Indeed, Mormons believe that our salvation is made possible by the mercy of Christ, and were it not for his everlasting Atonement, we could not be saved.  For man is carnal, mortal, and imperfect, and as such, will inevitably sin.  But the atonement of Christ makes it possible for us to be forgiven for our sins by paying the demands of justice if we will repent.

For as the scriptures tell us, God is Just, and it is always required that the laws of justice be satisfied, for there are consequences for sin (as we read throughout the scriptures).  But if man will repent, the Lord will intercede with the demands of justice, having paid the price already himself.  Such is mercy. 

But if man will not repent, he cannot be saved, for no unclean thing can dwell with god.  And not only must we repent of our sins, but we must strive to live the gospel and keep the commandments, and there are certain things we must do in order to earn our salvation.

Baptism, for instance, is required for salvation.  So is obedience.  For why would God give men commandments if he did not expect them to be obeyed?  And why would he require men to repent, or why would his servants, the prophets, so continually preach repentance, if repentance were not necessary for salvation, or if obedience were optional and there were no consequence for disobedience?

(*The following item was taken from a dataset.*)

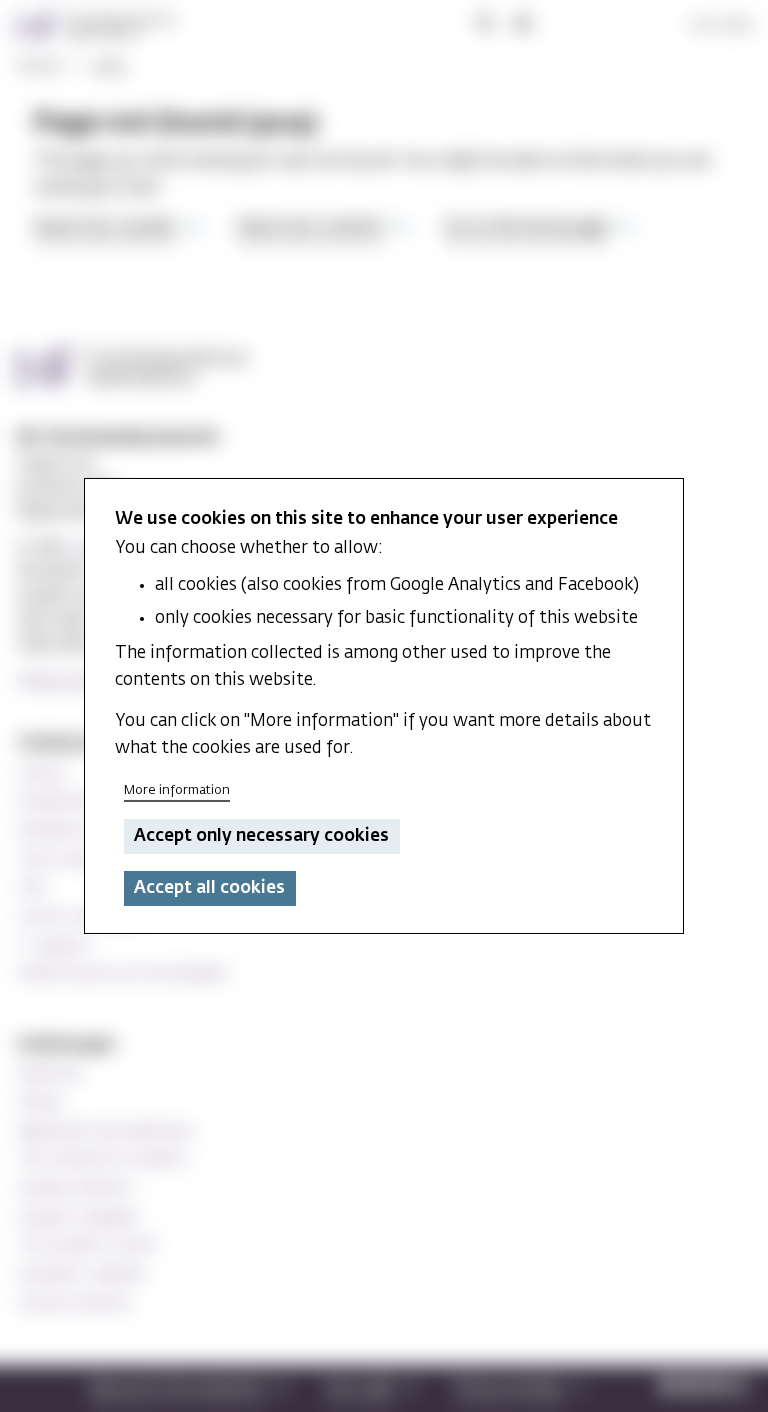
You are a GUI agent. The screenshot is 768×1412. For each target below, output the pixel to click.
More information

Hence we believe that through the Atonement of Christ all mankind may be saved by obedience to the laws and ordinances of the Gospel (1st article of faith).

The following are just a very few verses I’ve selected from the Bible that help provide the scriptural basis for these beliefs.  But the burden of proof of this doctrine of works is not upon Mormons, for the scriptures I reference here (among many others) are clear and present.  Rather the burden is upon those who believe contrary to this scripture, to come up with some alternative explanation for these and other verses.

Revelation 20:12-15 “And I saw the dead, small and great, stand before God, and the books were opened; and another book was opened, which is the book of life; and the dead were judged out of those things which were written in the books, according to their works.”

Hebrews 5:5-10 “He became the author of eternal salvation unto all them that obey him.”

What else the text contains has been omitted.